O coronel montou seu cavalo e retornou ao local onde dentuço improvisava aquele funesto crematório. A cabana estava repleta de palhas e lenhas secas, ele deixou os derredores despidos de tudo que era capim, arbustos e gravetos secos e verdes limpou tudo:
--Voismicê feis um bão trabaio Dentuço, ma o qui ta isperano qui num arribô fogo nisso achei qui chegava aqui num ia mais sabê qui meus treis mió capitão do mato tivero aqui e tudo num passô dum sonho in noite mal drumida!
--Coroné ieu achei mió dexa pra boquinha da noite ieu prumiti pro veio Miro qui votava lá prá nois prusiá ieu insiná El fazê muqueca de pexe, assim qui ieu butá o fogo ieu dêço rio abaixo amanhã vorto cedo pra ajeitá meu isconderijo novo. Ali mais imbaxo tem ua loca de pedra ta no jeito deu morá é só ajeitá ua porta de pau ta bão dimais; a dispois coroné, fogo aqui nessasora é pirigoso dimais voismicê numa acha? Além do pirigo de quemá esses matos pai afora tudo, pode argum barranquero querê vim aqui mode sabê quitá acunteceno.
-- Voismicê tem razão é isso memo, mais agora come qui saco vazio num para impé, ieu vô deita na sombra e tira um cuchilo a dispois nois vamo prusiá, mode vê que rumo vamo sigui daqui pra frente.
Enquanto isso lá na sede da fazenda era intensa a movimentação das escravas. Inácia mais duas mucamas suas netas cuidavam dos afazeres da casa as outras estavam lavando roupas, salgando toucinho, apurando sabão preto, socando barrileiro, torrando café, ralando mandioca para farinha. De repente bastião grita Inácia:
-- Ôoh Inaça Terenço tá persisano tê um dedo de prosa cum voismicê, vem cá no currá, quel tá mei afobado!
-- Boatarde Terêncio voismicê chamô, cunteceu arguma de errado cum coroné?

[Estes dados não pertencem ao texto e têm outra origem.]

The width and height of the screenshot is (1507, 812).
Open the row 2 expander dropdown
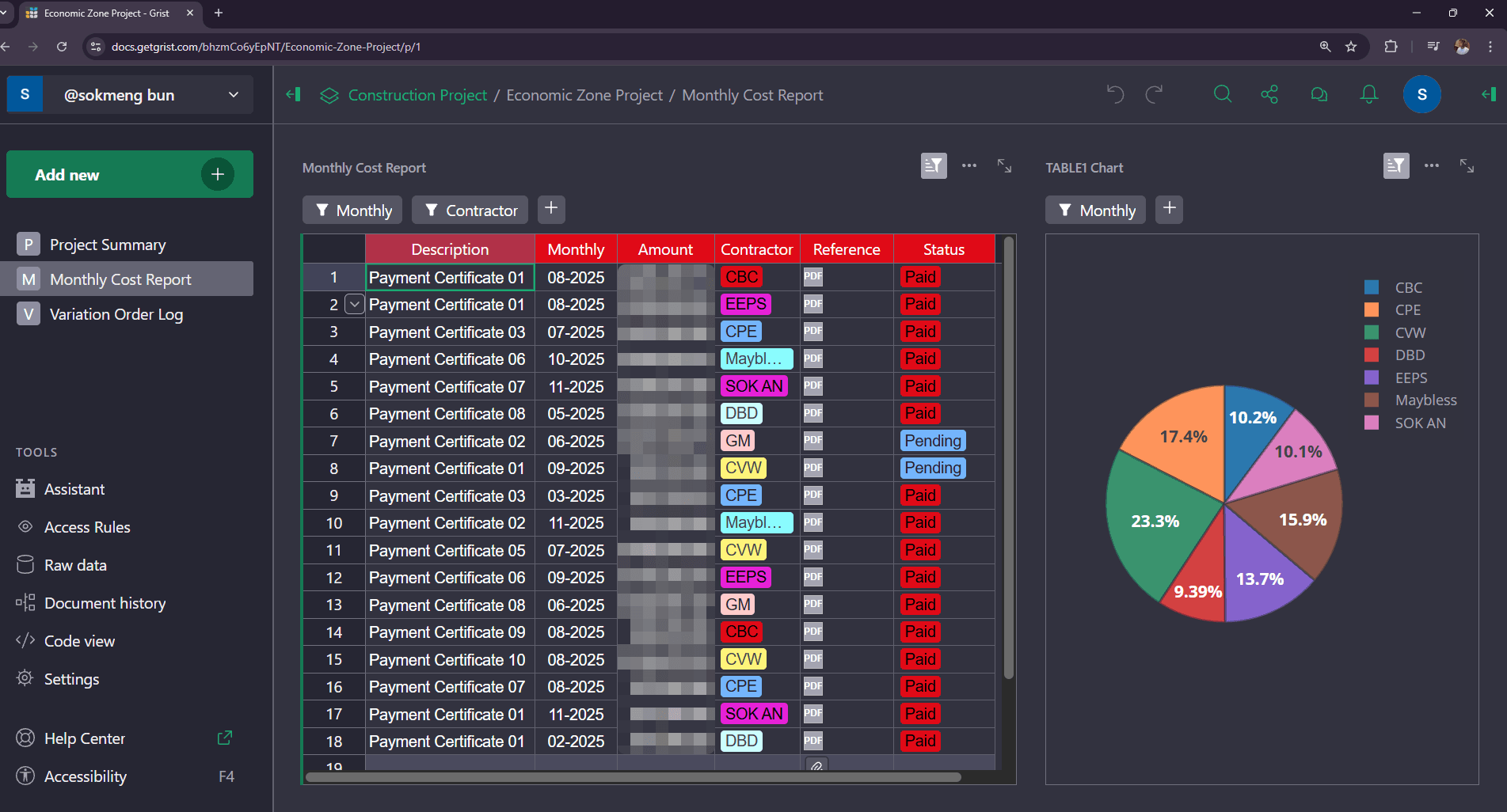pos(354,304)
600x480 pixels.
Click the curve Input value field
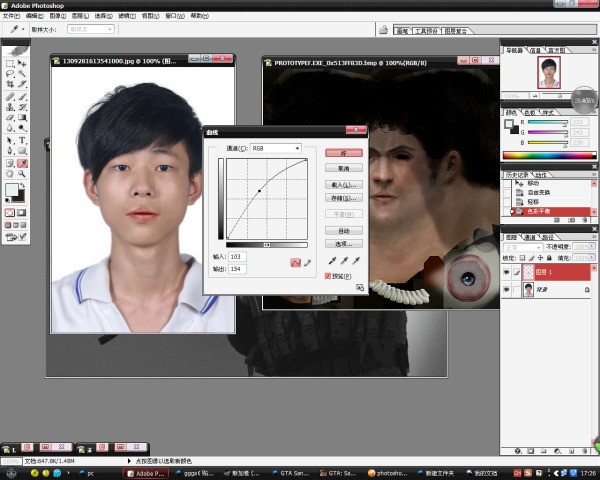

--Boatarde inaça, de qui coroné voismicê fala, fais tempo qui num vejo coroné. Vim aqui mode pidi sua ajuda pra se coroné pirmiti voismicê dá um pulo lá incasa mode benzê o os purquinhos nascidos semana passada. Teve um mardito do zóiu mau qui butô quebranto nos bichinho tão tudo lá rolando no chão do chiquero, se nun fô binzido vai morrê tudo.
--Oia Terenço nu carece dieu i lá não, vamo lá cuzinha mode eu pegá as brraza do fogão ieu rezo daqui memo i vale do memo jeito, num sô ieu qui cura não quem cura é Deus!
-- Ma me diga ua coisa voismicê num tá arrancano erva pru coroné lá berano o rio não? Ele saiu levano o de cumê num carderão dizeno qui voismicê tava arranco erva lá pas banda do rio, e qui só vortava aqui de noite!
-- O coroné ta é caducano, ieu prumiti pra ele na verdade, mais é pra lua minguante, tamo na lua nova e rancá ervam na lua nova num adianta nada, ela vem cum o dobro de broto novo dispois.
Inácia botou as brazas numa cuia d’água afundou as três, ela fez uma oração elas vieram à tona boiando uma por uma, seus olhos começaram a marejar de lágrimas e ela, ficou sonolenta abrindo a boca sem parar, como tivesse varias noites sem dormir. Bocejando ela disse ao Terenço:
-- Voismicê vai cum Deus, qui seus purquinhos tão curado, amanhã ieu benzo de novo, se as brazas num afundá é sinar qui num carece mais de binzidura. Terenço voltou ao seu sitio, seus porquinhos estavam de fato curados.
Situado a margem de um riberão espremido entre as terras do coronel Certorio, seu pedaçinho de chão não escapava dos maus olhados de pescadores invejosos que passavam por uma trilha rente ao seu chiqueiro. Não raras foram as vezes que Terenço recorreu às benzeduras de Inácia livrando seus porquinhos dos maus olhados. Ele sempre trabalhava para o coronel complementando sua renda familiar. Foi o único que escapou à ganância do coronel nas investidas forçando os demais sitiantes seus vizinhos a lhe vender suas pequenas glebas de terras. Diziam as más línguas que por trás disso tinha algo mais. Um romance entre o coronel e a mulher do sitiante. Que fazia vista grossa. Enquanto lhe prestava serviço na fazenda o coronel Certorio visitava sua mulher no seu sitio ribeirinho.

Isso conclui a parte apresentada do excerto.